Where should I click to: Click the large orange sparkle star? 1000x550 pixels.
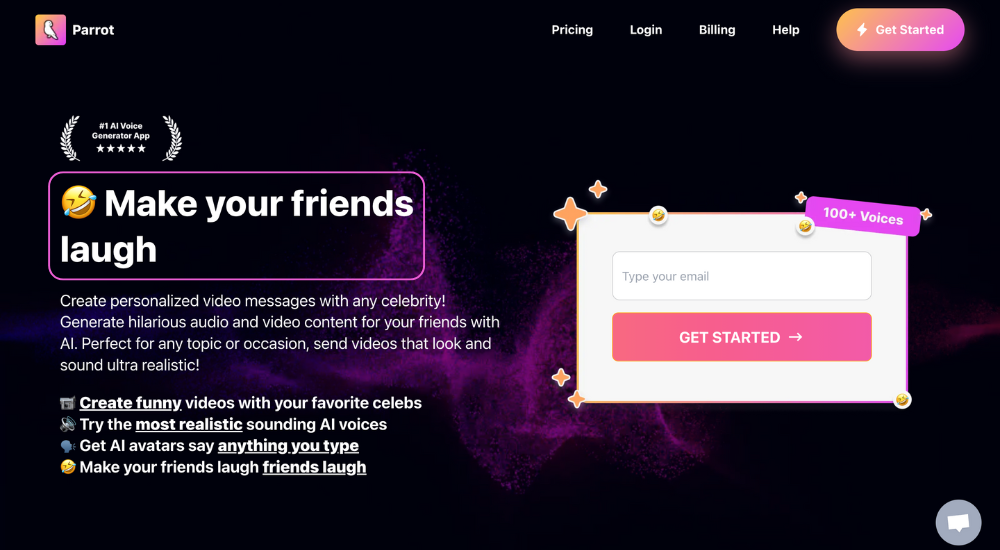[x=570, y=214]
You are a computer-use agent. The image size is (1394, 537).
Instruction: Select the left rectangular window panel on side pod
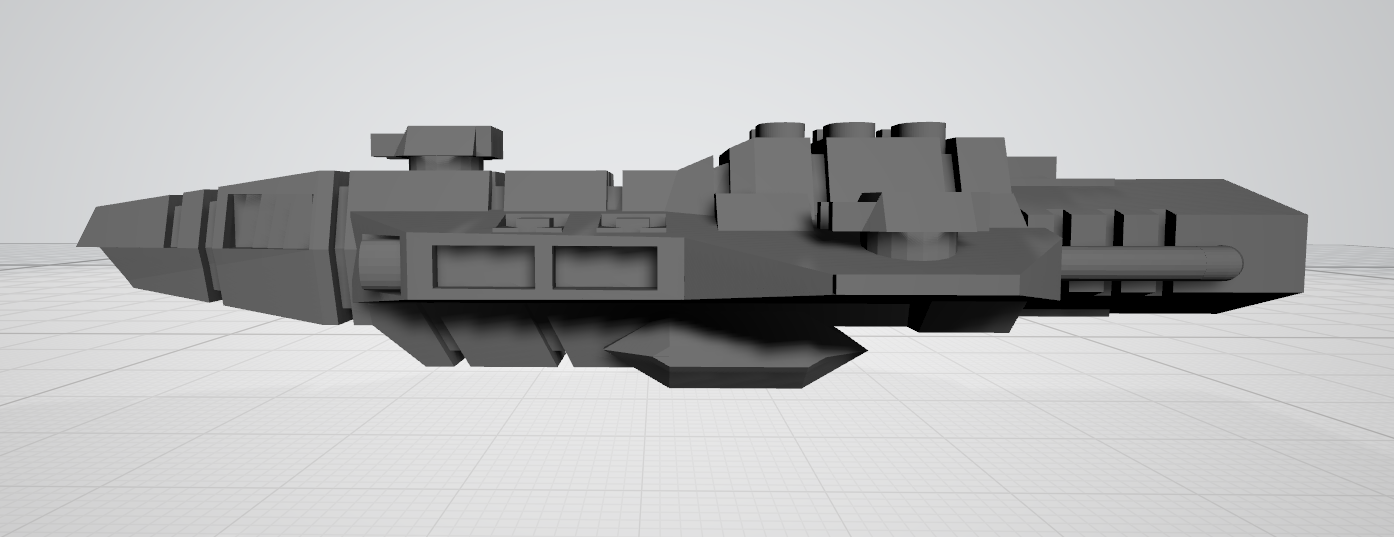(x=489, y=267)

****************************************

● **TASK TO CARRY OUT**:
Rewrite the material from the line containing "You are a computer-use" through the end of the material, including both ends, and keep all of its text. Multiply each x and y coordinate in the answers by 1.1, round to whole numbers with halves rounded up, and leave the pictures out.

● **CORRECT ANSWER**:
You are a computer-use agent. The image size is (1394, 537).
Instruction: Select the left rectangular window panel on side pod
(x=538, y=294)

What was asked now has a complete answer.